What this task involves: Read through the data below and state how many of its lines contain the word "Open", adding nothing.

Record set:
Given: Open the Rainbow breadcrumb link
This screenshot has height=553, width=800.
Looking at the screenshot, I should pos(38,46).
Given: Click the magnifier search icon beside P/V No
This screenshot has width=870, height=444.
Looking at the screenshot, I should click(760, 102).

--

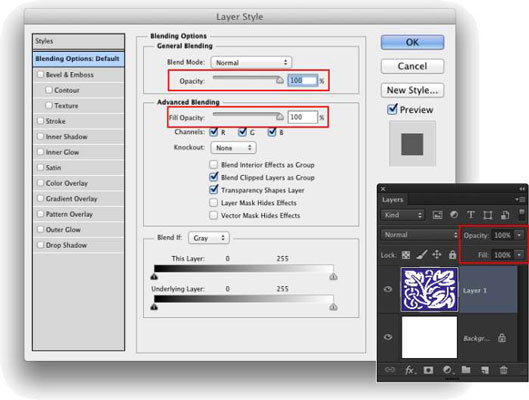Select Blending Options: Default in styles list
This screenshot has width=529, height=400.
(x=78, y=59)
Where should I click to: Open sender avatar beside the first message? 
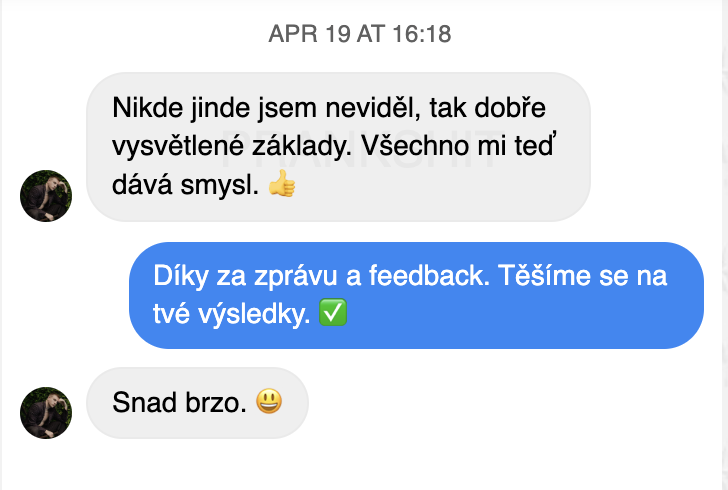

...

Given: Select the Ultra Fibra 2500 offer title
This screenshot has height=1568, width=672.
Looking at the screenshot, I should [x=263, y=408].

Reply: 2